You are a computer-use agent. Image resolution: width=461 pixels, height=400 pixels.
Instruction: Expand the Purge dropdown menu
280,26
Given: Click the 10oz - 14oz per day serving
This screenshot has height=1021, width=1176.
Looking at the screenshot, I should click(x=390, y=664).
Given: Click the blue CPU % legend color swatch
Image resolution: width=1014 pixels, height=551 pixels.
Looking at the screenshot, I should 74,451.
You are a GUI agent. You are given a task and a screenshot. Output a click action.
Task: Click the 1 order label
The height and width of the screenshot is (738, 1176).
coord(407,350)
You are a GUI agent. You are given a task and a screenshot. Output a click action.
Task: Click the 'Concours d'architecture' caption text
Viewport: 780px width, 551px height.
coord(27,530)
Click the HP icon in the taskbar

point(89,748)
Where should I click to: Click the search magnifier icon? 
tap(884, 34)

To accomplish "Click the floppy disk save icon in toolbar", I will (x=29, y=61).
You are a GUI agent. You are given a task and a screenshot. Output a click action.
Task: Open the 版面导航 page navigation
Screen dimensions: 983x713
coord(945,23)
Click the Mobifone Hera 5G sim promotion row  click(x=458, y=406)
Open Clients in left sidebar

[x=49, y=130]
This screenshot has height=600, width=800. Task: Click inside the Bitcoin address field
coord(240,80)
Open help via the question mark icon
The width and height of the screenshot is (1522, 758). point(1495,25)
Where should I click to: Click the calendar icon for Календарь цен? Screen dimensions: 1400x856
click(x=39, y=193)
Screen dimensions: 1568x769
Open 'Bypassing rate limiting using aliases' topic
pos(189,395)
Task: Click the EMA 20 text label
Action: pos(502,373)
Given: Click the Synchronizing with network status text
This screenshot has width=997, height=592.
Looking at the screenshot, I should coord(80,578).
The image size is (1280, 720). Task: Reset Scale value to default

+++

- **Aim of the exercise**
Render every line of the listing above as a numbered list, omitting blank lines.

- **The result**
1. You are a computer-use agent. Image resolution: width=461 pixels, height=400 pixels.
2. Instruction: Expand the Purge dropdown menu
3. 280,26
4. Given: Click the 10oz - 14oz per day serving
5. This screenshot has height=1021, width=1176.
6. Looking at the screenshot, I should click(x=390, y=664).
7. Given: Click the blue CPU % legend color swatch
8. Image resolution: width=1014 pixels, height=551 pixels.
9. Looking at the screenshot, I should 74,451.
10. You are a GUI agent. You are given a task and a screenshot. Output a click action.
11. Task: Click the 1 order label
12. The height and width of the screenshot is (738, 1176).
13. coord(407,350)
14. You are a GUI agent. You are given a task and a screenshot. Output a click action.
15. Task: Click the 'Concours d'architecture' caption text
16. Viewport: 780px width, 551px height.
17. coord(27,530)
18. Click the HP icon in the taskbar
19. point(89,748)
20. Where should I click to: Click the search magnifier icon? 
21. tap(884, 34)
22. To accomplish "Click the floppy disk save icon in toolbar", I will (x=29, y=61).
23. You are a GUI agent. You are given a task and a screenshot. Output a click action.
24. Task: Open the 版面导航 page navigation
25. Screen dimensions: 983x713
26. coord(945,23)
27. Click the Mobifone Hera 5G sim promotion row  click(x=458, y=406)
28. Open Clients in left sidebar
29. [x=49, y=130]
30. This screenshot has height=600, width=800. Task: Click inside the Bitcoin address field
31. coord(240,80)
32. Open help via the question mark icon
33. The width and height of the screenshot is (1522, 758). point(1495,25)
34. Where should I click to: Click the calendar icon for Календарь цен? Screen dimensions: 1400x856
35. click(x=39, y=193)
36. Screen dimensions: 1568x769
37. Open 'Bypassing rate limiting using aliases' topic
38. pos(189,395)
39. Task: Click the EMA 20 text label
40. Action: pos(502,373)
41. Given: Click the Synchronizing with network status text
42. This screenshot has width=997, height=592.
43. Looking at the screenshot, I should coord(80,578).
44. The image size is (1280, 720). Task: Reset Scale value to default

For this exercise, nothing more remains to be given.